It is now up to the Supreme Court to decide if corporations could be held liable in U.S. courts for violations of international human rights law. Recently, a U.S. Appeals Court dismissed a case against Royal Dutch Shell in which the oil company was accused of helping Nigerian authorities violently suppress protests against oil exploration in the 1990s.  One judge on the three-member appeals court panel wrote a strong dissent of the majority opinion, calling it “a substantial blow to international law.”  In a past interview with attorney Peter Weiss, Peter explained how a 1789 U.S. statute Alien Tort Claim was used to hold multinational corporations accountable for human rights crimes. The case was brought by families of seven Nigerians who were executed by a former military government for protesting Shell’s exploration and development.

Maria LaHood:

  • This was a class action brought by the Ogoni people against Shell parent companies and Nigerian subsidiaries.
  • They brought the case because Shell had been complicit with the military dictatorship in the nineties.
  • They were detaining, torturing and killing people to oppress the grassroots opposition movement to Shell’s environmental degradation. Shell Oil is the US company.
  • Basically, two judges went out of their way to find that corporations can’t be held liable for international human rights violations.
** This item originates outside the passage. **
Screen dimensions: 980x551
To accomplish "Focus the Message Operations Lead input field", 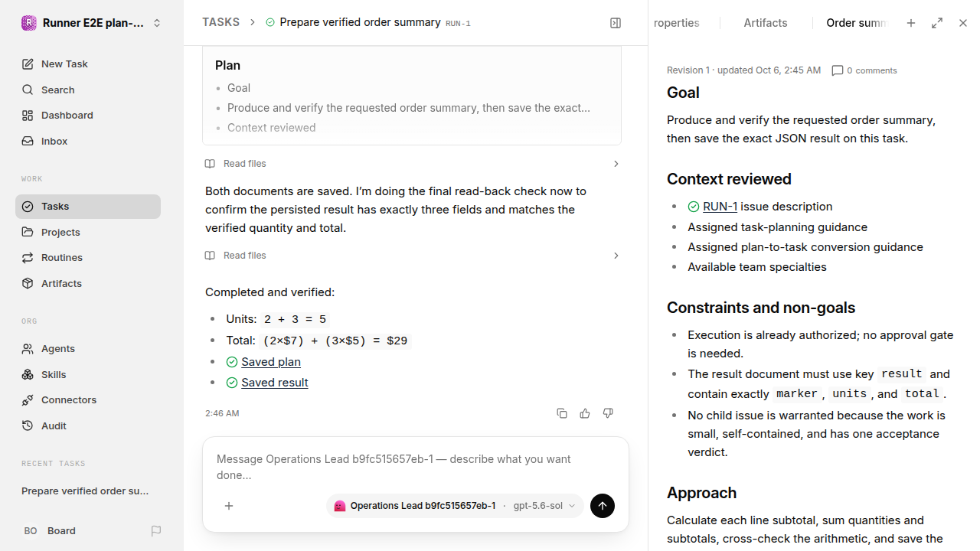I will point(415,467).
The result is that corporations can profit from killing and torturing and can’t be required to compensate the victims.
  • Hopefully this decision won’t stand. This is the first Circuit to rule like this.
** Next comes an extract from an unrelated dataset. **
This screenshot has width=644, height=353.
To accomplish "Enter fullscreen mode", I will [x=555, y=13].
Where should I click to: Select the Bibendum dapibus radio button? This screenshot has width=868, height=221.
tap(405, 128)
  • Unfortunately I think corporations are going to be submitting this decision in their own cases around the country. Hopefully, that won’t be successful. As it stands the decision applies to the Second Circuit, New York, Connecticut and Vermont.
  • Even if this decision stands, the court left open and confirmed you can sue individuals. Even here we can sue CEOs and directors of corporations.

Guest – Attorney Maria LaHood has worked on the case Wiwa v. Royal Dutch/Shell, for the torture, detention and execution of Ken Saro-Wiwa and other human rights activists and protesters in Nigeria. Maria LaHood joined the Center for Constitutional Rights (CCR) in 2004. She specializes in international human rights litigation, seeking to hold government officials and corporations accountable for torture, extrajudicial killings, and war crimes abroad.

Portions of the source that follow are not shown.